## TASK DETAILS
Find the line with "Girls (157, 1343)" and the line with "Ofertas (307, 2196)" in the entries below; output exactly those two lines, every line between them, and no others.

## SUPPLIED INFORMATION
########

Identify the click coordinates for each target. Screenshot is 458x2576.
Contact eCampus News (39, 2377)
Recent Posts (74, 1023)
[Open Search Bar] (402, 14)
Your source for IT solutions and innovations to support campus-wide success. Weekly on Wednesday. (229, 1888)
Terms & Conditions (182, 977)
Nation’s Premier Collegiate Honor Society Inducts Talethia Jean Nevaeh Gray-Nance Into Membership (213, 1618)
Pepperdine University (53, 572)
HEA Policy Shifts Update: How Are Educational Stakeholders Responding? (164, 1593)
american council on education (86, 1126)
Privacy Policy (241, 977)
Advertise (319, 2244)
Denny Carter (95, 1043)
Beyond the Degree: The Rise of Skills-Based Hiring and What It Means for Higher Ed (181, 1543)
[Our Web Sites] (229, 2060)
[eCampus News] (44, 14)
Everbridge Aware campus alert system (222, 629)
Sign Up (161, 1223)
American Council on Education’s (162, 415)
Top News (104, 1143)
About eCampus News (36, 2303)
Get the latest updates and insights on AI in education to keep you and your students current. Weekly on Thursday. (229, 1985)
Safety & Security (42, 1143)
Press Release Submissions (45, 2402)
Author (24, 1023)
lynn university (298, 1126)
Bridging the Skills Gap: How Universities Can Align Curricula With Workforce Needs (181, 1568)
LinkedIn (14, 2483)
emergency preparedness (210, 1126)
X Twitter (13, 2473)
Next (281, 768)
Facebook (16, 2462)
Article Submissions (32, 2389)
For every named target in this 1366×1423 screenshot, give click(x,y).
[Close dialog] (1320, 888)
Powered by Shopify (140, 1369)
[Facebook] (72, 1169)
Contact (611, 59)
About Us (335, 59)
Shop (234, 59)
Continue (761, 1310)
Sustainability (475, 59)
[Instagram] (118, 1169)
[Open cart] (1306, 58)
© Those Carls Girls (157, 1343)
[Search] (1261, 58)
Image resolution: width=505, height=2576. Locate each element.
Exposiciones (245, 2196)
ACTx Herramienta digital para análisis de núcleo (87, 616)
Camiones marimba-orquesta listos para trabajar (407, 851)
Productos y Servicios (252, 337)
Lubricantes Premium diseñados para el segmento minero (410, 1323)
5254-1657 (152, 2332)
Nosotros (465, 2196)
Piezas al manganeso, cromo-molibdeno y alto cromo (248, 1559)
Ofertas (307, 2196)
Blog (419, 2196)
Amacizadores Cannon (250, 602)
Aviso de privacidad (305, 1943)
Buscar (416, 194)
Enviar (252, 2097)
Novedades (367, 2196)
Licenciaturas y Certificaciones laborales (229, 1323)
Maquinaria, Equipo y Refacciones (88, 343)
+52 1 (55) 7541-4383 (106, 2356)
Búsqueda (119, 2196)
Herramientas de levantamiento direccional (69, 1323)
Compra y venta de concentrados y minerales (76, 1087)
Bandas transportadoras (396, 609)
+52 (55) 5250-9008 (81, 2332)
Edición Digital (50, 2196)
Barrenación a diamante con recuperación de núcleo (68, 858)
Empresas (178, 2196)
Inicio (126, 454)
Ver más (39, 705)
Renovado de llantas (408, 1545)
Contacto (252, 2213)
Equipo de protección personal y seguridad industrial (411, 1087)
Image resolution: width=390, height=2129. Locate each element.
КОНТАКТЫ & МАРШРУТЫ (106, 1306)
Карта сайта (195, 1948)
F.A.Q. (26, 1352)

########

## WRITTEN SOLUTION
© Those Carls Girls (157, 1343)
[Search] (1261, 58)
Image resolution: width=505, height=2576. Locate each element.
Exposiciones (245, 2196)
ACTx Herramienta digital para análisis de núcleo (87, 616)
Camiones marimba-orquesta listos para trabajar (407, 851)
Productos y Servicios (252, 337)
Lubricantes Premium diseñados para el segmento minero (410, 1323)
5254-1657 (152, 2332)
Nosotros (465, 2196)
Piezas al manganeso, cromo-molibdeno y alto cromo (248, 1559)
Ofertas (307, 2196)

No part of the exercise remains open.